[Saved data entries]
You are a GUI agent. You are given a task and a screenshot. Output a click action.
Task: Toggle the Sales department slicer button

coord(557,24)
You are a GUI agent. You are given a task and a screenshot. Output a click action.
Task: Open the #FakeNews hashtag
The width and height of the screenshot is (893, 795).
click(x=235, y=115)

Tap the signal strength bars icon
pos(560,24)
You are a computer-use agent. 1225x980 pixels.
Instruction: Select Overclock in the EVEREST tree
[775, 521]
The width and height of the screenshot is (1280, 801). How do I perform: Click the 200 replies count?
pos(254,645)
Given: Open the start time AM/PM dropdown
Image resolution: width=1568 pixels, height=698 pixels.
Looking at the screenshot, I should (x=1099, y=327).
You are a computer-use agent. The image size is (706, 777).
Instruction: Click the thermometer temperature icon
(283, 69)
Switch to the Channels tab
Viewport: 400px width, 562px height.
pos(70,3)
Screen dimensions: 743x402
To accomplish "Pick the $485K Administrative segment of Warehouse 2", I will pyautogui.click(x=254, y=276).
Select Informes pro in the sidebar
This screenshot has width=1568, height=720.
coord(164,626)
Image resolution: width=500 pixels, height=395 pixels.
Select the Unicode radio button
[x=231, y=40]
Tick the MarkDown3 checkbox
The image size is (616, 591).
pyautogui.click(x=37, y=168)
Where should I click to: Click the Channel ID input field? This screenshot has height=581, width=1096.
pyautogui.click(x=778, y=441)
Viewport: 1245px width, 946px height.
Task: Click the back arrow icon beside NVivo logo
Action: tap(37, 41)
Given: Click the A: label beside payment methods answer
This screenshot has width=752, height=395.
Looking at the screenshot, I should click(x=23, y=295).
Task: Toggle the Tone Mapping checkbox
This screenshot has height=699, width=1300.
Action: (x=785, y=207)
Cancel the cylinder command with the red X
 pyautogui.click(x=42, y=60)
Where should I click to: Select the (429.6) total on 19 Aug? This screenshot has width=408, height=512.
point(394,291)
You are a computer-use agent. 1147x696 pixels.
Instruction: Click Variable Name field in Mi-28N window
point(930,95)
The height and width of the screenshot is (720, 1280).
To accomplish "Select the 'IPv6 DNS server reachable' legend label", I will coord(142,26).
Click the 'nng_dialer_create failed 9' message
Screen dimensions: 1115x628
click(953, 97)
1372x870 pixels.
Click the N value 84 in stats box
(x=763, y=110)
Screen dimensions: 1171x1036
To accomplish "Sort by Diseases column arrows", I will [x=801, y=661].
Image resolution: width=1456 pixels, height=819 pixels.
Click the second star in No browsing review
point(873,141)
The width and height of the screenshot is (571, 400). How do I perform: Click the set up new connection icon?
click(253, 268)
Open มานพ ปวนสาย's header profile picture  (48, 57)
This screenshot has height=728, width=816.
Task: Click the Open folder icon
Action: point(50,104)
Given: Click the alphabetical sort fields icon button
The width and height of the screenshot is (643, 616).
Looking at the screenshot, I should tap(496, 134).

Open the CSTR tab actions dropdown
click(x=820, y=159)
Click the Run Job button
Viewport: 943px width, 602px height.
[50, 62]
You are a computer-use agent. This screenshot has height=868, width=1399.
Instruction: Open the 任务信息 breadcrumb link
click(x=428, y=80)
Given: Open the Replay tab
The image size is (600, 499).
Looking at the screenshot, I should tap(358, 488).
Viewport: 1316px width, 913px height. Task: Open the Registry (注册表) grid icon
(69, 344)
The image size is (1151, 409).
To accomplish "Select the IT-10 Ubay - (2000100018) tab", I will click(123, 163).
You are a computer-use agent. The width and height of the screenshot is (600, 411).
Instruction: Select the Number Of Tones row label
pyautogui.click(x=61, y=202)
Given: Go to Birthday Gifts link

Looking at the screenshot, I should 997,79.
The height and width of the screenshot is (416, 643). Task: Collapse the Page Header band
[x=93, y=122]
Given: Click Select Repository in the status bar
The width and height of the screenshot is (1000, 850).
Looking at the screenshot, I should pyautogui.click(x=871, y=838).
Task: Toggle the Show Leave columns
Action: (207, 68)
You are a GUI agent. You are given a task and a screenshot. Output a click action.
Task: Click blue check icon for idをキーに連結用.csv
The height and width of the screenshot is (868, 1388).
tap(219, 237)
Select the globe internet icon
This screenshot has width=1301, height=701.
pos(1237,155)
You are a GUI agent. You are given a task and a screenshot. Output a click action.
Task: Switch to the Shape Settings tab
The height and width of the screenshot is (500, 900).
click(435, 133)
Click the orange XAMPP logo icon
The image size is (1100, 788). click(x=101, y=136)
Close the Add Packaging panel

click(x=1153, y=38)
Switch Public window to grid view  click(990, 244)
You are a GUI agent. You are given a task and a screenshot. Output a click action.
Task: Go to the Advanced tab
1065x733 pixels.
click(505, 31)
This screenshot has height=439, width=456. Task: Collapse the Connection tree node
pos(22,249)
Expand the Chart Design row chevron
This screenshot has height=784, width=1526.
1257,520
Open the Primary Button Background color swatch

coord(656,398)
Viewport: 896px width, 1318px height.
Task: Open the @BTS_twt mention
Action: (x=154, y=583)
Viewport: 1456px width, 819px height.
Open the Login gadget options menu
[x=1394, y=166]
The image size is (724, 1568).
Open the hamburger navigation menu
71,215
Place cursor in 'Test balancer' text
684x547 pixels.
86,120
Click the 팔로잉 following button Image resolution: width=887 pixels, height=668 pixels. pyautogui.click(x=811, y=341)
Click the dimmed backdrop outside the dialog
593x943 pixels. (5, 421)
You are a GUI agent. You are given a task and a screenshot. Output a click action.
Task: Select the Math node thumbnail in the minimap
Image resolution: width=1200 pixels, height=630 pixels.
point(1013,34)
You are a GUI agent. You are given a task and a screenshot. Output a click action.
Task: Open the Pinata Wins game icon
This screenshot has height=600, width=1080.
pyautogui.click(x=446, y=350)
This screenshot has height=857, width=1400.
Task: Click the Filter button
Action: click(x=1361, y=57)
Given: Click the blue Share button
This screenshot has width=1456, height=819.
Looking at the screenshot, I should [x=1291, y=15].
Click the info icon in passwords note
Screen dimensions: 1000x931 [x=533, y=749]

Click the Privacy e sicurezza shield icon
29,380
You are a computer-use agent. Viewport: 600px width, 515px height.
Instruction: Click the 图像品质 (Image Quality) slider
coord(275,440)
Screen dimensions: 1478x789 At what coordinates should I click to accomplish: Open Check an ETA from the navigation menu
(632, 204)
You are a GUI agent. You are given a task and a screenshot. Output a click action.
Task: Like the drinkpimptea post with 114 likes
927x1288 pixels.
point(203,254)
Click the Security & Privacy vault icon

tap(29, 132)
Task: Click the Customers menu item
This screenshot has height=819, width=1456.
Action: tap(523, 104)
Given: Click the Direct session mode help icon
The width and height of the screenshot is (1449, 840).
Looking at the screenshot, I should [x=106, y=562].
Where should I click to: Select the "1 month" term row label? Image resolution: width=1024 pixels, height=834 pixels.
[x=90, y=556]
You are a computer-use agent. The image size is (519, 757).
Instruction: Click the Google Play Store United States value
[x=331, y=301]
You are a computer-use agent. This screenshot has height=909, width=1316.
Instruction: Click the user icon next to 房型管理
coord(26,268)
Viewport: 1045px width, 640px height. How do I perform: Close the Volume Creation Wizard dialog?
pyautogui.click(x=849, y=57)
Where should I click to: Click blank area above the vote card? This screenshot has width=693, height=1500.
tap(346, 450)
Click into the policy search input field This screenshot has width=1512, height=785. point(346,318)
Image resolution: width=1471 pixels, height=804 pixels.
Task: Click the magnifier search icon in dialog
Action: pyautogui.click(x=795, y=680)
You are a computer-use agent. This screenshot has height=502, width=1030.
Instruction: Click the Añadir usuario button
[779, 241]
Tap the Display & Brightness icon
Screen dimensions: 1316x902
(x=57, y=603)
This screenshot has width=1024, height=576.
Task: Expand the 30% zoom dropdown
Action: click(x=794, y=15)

> Exercise prompt
Copy out, from the data above, each line where the string "blue" is present.

> Problem solution
Task: Click blue check icon for idをキーに連結用.csv
Given: Click the blue Share button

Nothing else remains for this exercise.